# RAW DATA start
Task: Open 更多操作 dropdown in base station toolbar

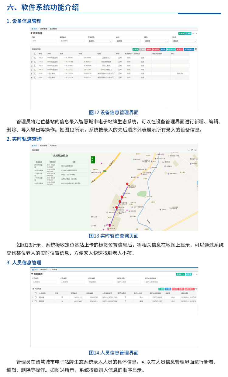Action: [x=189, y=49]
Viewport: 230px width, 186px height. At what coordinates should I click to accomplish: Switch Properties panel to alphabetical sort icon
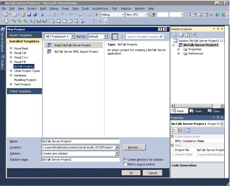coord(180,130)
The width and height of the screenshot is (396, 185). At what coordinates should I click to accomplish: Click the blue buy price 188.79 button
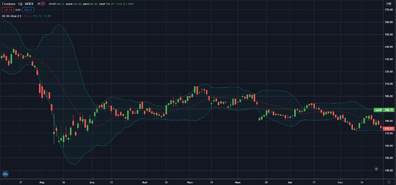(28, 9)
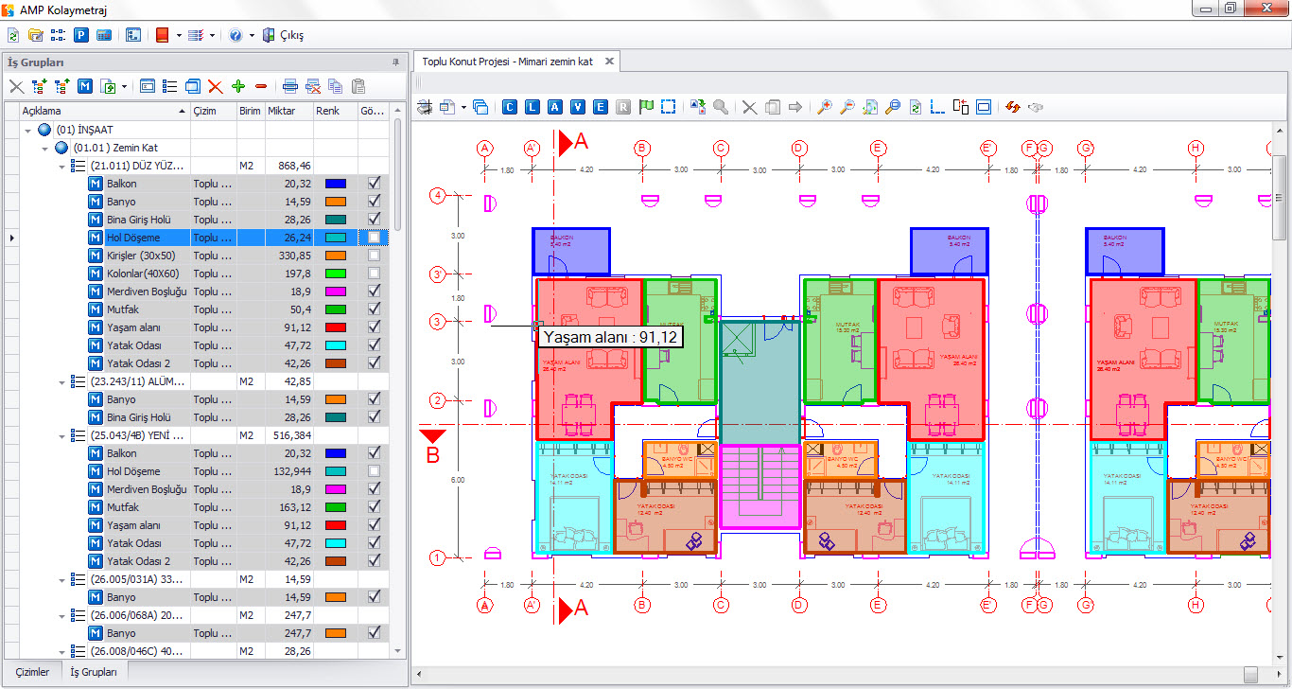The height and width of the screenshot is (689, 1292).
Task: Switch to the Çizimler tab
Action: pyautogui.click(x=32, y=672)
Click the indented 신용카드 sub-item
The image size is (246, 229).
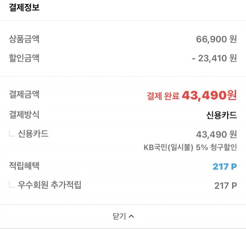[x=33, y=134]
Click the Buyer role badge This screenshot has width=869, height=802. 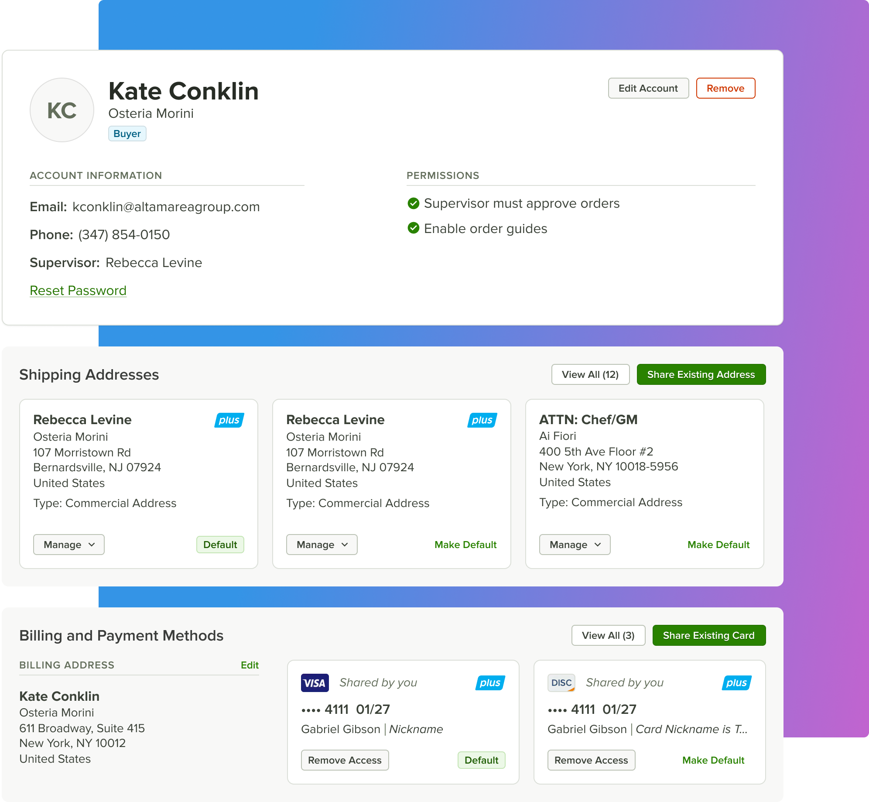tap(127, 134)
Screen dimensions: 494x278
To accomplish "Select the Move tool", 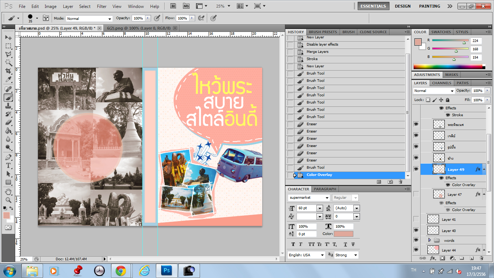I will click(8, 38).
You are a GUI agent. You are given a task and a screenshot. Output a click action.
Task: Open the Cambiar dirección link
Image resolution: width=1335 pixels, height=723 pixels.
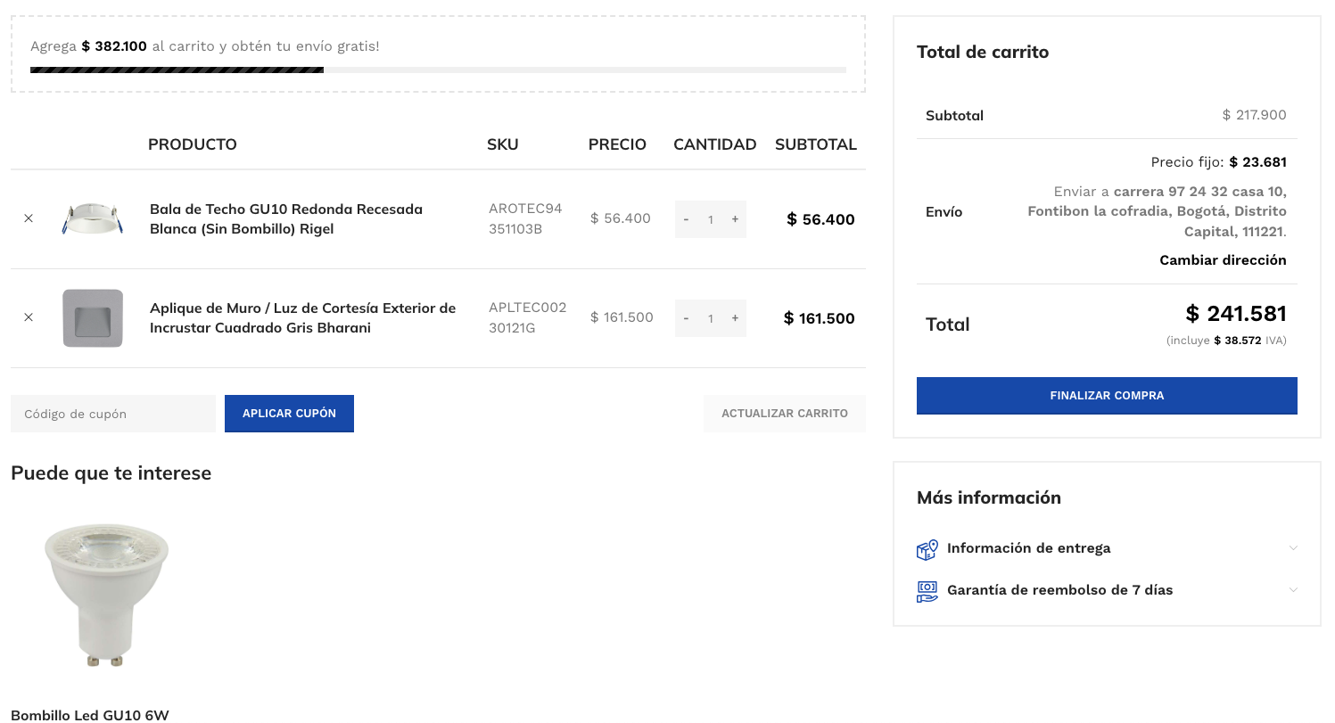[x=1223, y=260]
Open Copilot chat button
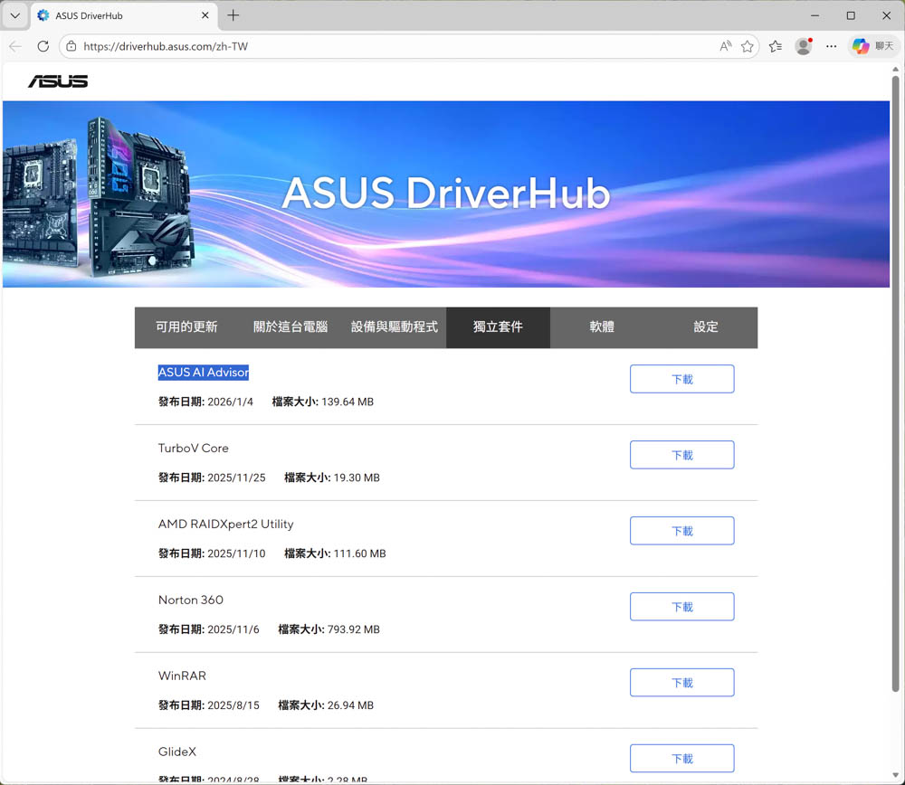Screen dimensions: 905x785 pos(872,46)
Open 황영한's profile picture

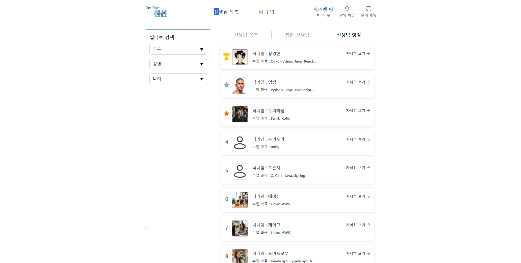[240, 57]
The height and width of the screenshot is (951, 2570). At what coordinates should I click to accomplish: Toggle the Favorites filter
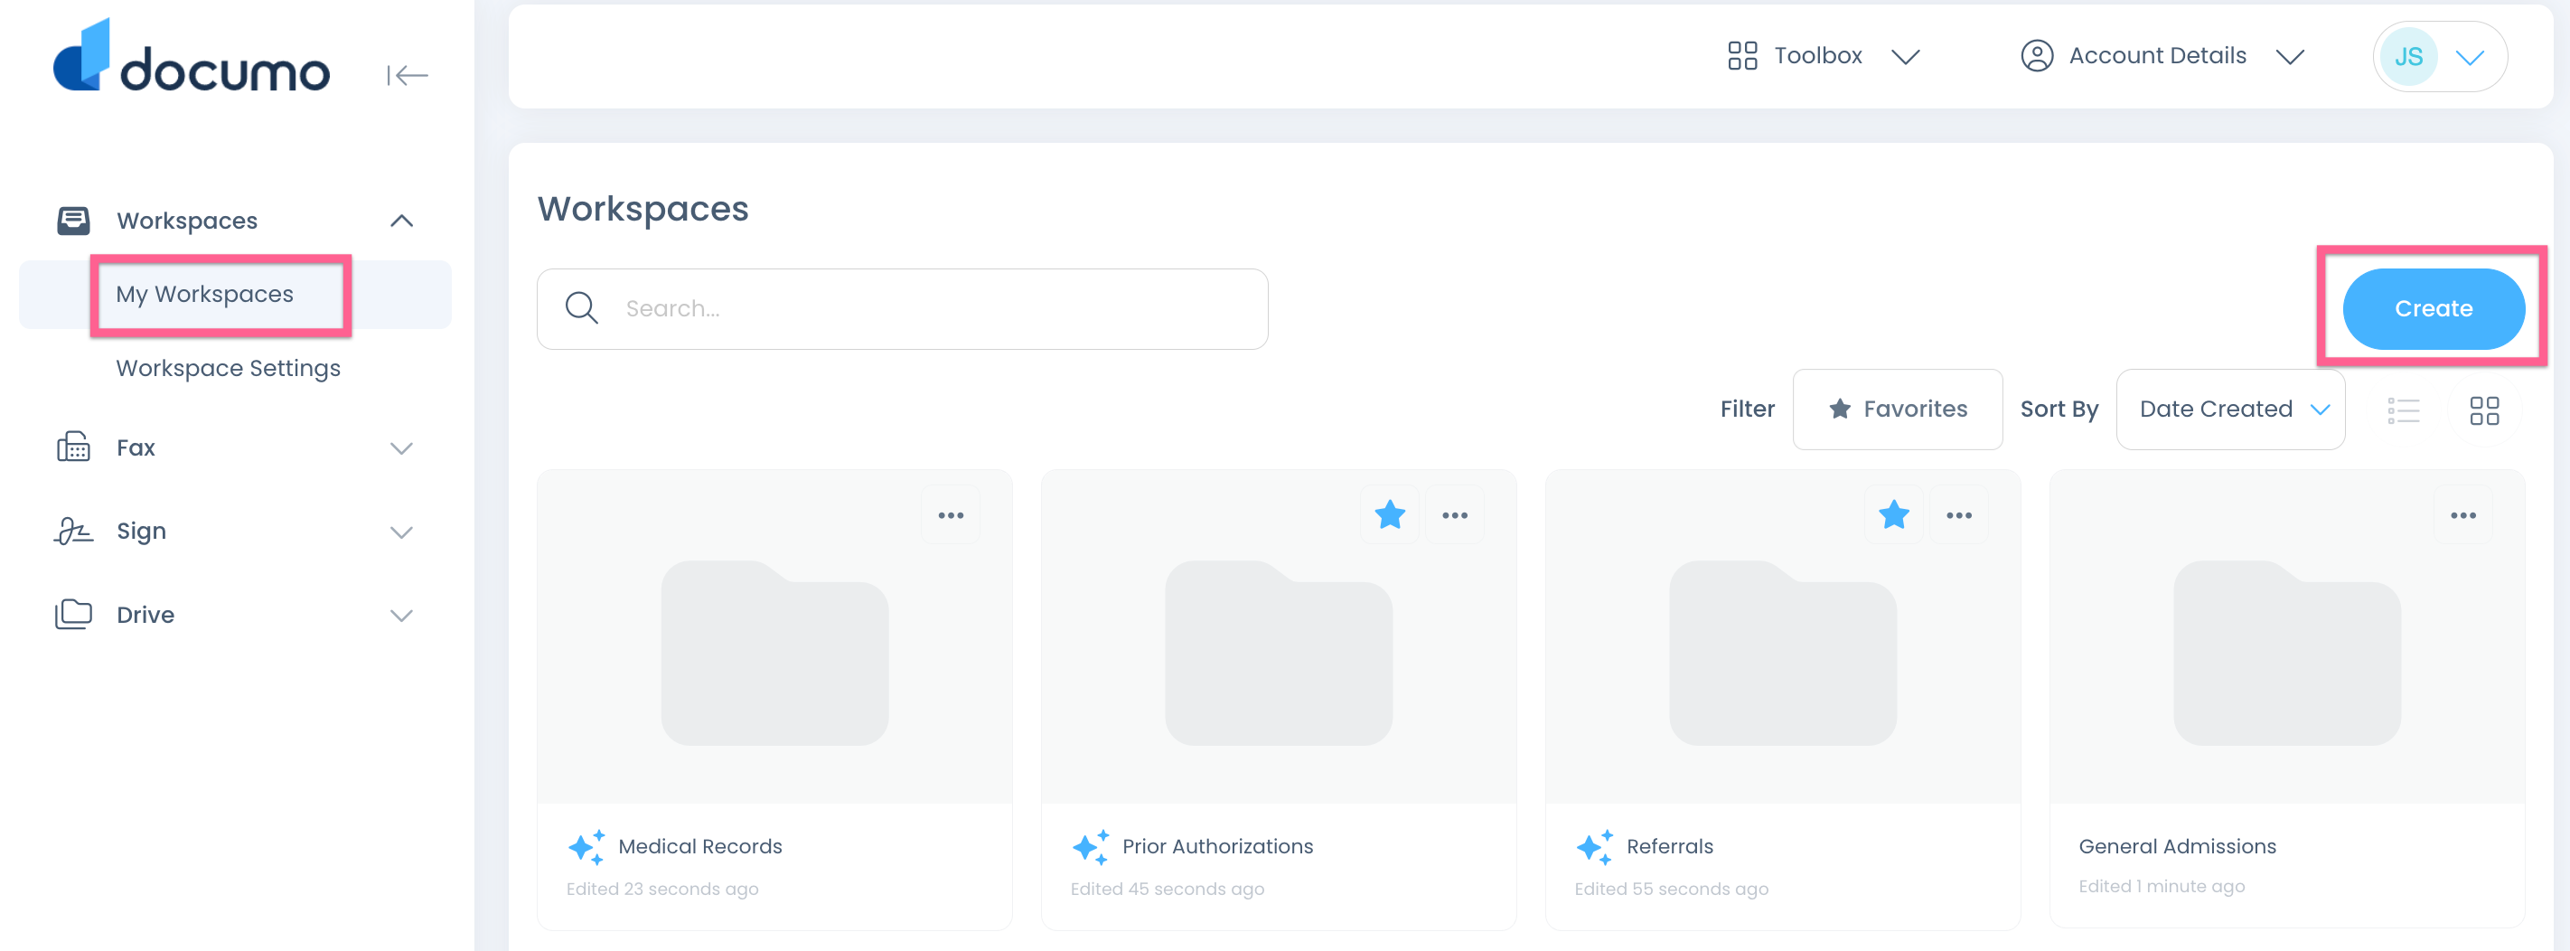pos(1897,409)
# RAW DATA end
AIM OF THE TASK. Reproduce the records verbatim from their first line through the line containing "Action: pyautogui.click(x=32, y=672)", including both ends, and leave the pictures out.

RIGHT ANSWER.
Task: Open 更多操作 dropdown in base station toolbar

Action: [x=189, y=49]
Viewport: 230px width, 186px height. At what coordinates should I click to accomplish: Switch Properties panel to alphabetical sort icon
coord(180,130)
The width and height of the screenshot is (396, 185). At what coordinates should I click to accomplish: Click the blue buy price 188.79 button
(28, 9)
The height and width of the screenshot is (689, 1292).
Task: Switch to the Çizimler tab
Action: pyautogui.click(x=32, y=672)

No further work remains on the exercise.